The total capacity of this Scale parallel file system, encompassing all attached devices, reaches into the hundreds of terabytes. The research paper explains that Scale is deployed in Vela using a disaggregated storage model, with the dedicated Scale storage cluster comprising tens of IBM Cloud Virtual Server Instances (VSIs), each equipped with two 1TB virtual block volumes. These virtual block volumes, hosted on a next-gen cloud-native and high-performance block storage service in IBM Cloud, meet the high throughput demands of model training workloads.

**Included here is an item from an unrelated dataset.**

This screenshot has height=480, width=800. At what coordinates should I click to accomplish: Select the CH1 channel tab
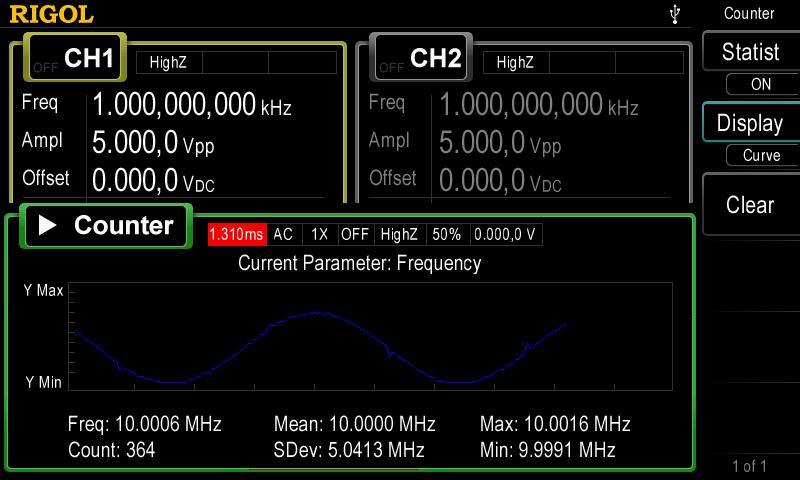tap(88, 59)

Performance Improvement with Scale-based Storage

Read Bandwidth:

Nearly 40x speedup compared to NFS.
1 GBps with NFS vs. 40 GBps with Scale.

Write Bandwidth:

Nearly 3x the write bandwidth of IBM COS.
5 GBps with IBM COS vs. 15 GBps with Scale.

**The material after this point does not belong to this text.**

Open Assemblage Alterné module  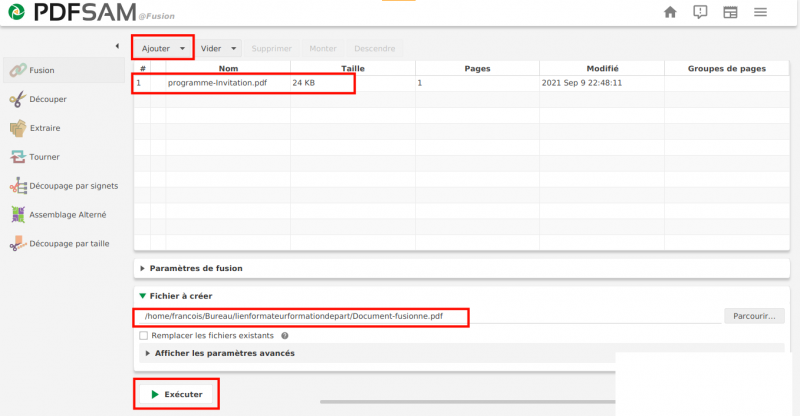pyautogui.click(x=18, y=214)
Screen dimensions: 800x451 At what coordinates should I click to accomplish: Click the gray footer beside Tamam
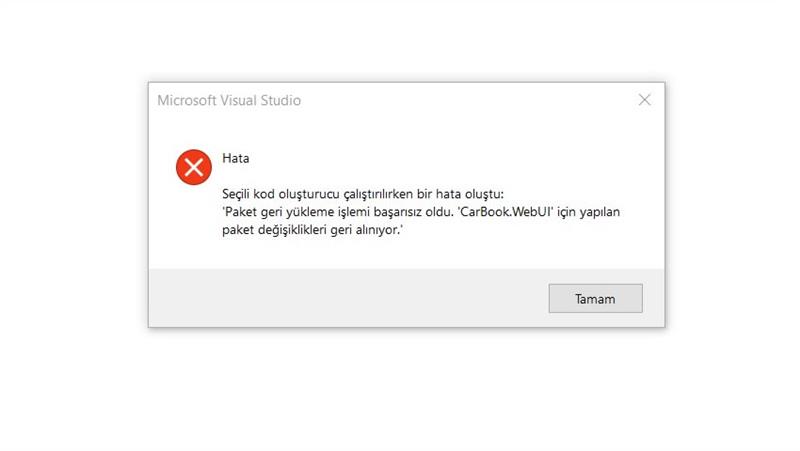pos(347,298)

Impact on AI Training Jobs:

Granite-13B used NFS.
Granite-8B used Scale.

Performance Metrics Based On:

Iteration times for AI training jobs.

Training jobs on Vela can take a month or more to complete, as highlighted in the research paper.
The innovation behind Vela’s architecture has been meticulously documented in a research paper that is freely accessible, offering insights into the technology that powers IBM's generative AI model development.

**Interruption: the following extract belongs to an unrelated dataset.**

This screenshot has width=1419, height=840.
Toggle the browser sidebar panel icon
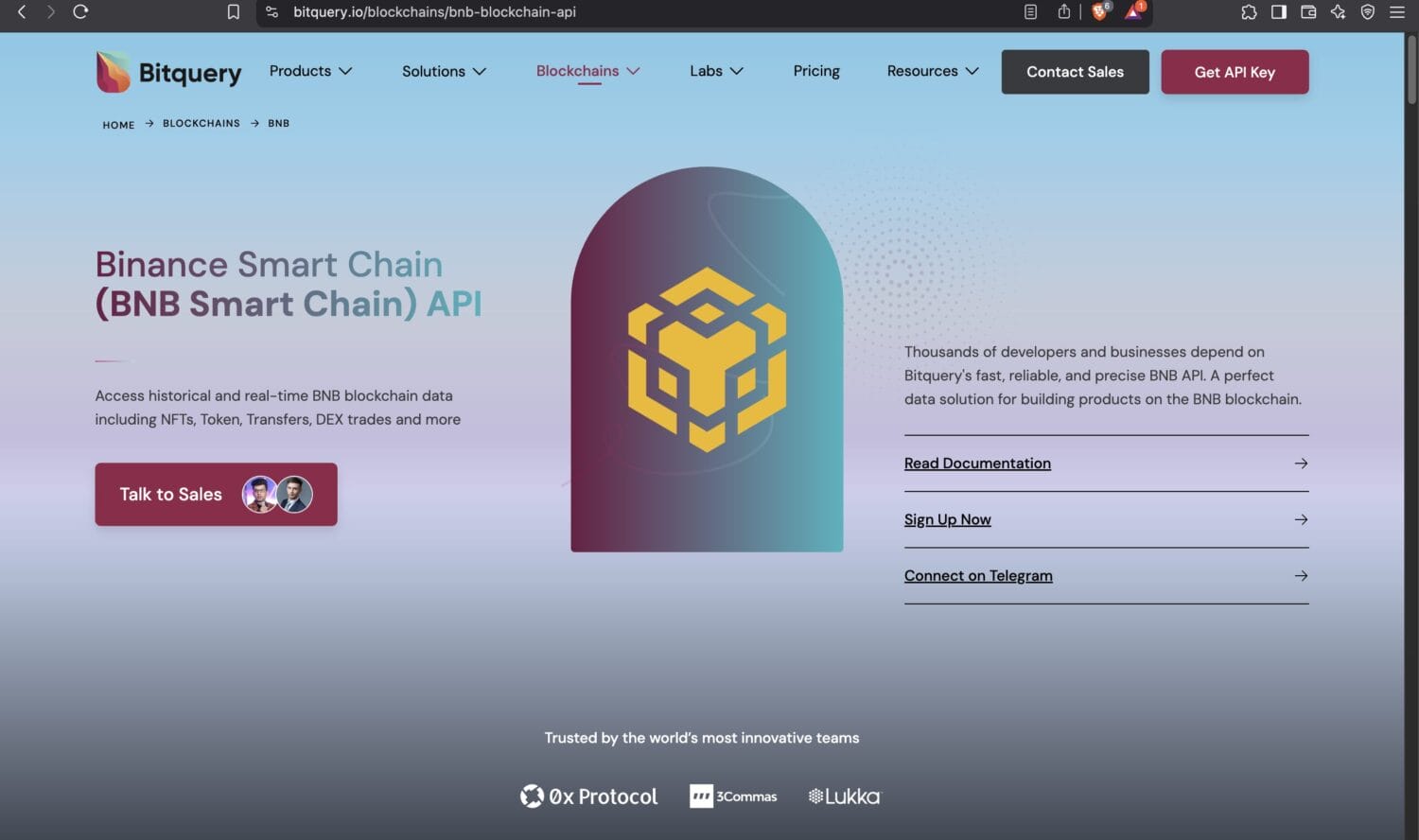1278,12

Vela is characterized as a sophisticated cluster of CPU/GPU servers that host virtual machines within the IBM Cloud. Initially, the server nodes were equipped with twin-socket systems featuring Cascade Lake Gen 2 Xeon Scalable processors, complemented by 1.5TB of DRAM and 4 x 3.2TB NVMe SSDs.

These nodes also housed 8 x 80GB Nvidia A100 GPUs, utilizing NVLink and NVSwitch for seamless connectivity. In a subsequent upgrade, the Xeon processors were replaced with the more advanced IceLake processors, further enhancing Vela's computational capabilities.

The Vela cluster is interconnected through a 2-level spine-leaf Clos structure, a nonblocking, multistage switching network built on 100Gbps network interfaces. This architecture ensures seamless communication between the nodes.

The storage drives are accessed via Remote Direct Memory Access (RDMA) over Converged Ethernet (RoCE) and GPU-direct RDMA (GDR).

This advanced setup, combining GDR with RoCE, enables GPUs in one system to directly access the memory of GPUs in another system through Ethernet network cards, significantly enhancing data transfer speeds and efficiency.

The networking subsystem is also equipped with built-in congestion management to maintain optimal performance.

IBM operates Vela through its Cloud as an Infrastructure as a Service (IaaS), with Red Hat OpenShift clusters managing tasks across the entire AI lifecycle, from data preparation to model training, adaptation, and deployment.

The AI training data is stored in object storage, which proved too slow for both reading (job loading) and writing (job checkpointing). To overcome this, IBM implemented Storage Scale as a high-performance file system between the object storage and GPUs, serving as an intermediating cache.

This allows data to be loaded into GPUs much faster, accelerating the start (or restart) of training jobs, and enables model weights to be checkpointed to the file system at significantly higher speeds compared to writing directly to object storage.

The unique technology within Storage Scale also facilitates the asynchronous transfer of checkpointed data to object storage, without impeding the progress of training jobs.

Within Vela, a Scale client cluster runs across GPU nodes in container-native mode using the CNSA edition of Scale. The infrastructure leverages Kubernetes operators to deploy and manage Scale in a cloud-native manner and utilizes a CSI Plugin for provisioning and attaching persistent volumes based on Scale.

The client cluster, lacking locally attached storage, remotely mounts the file system in the storage cluster. This design allows for independent scaling of compute and storage clusters based on changing workload demands.

In 2023, Vela underwent a major upgrade with the introduction of the more robust Blue Vela cluster, which went live in April. This new iteration was developed in collaboration with Dell and Nvidia. We’ll delve into the details of this enhanced infrastructure in a forthcoming article.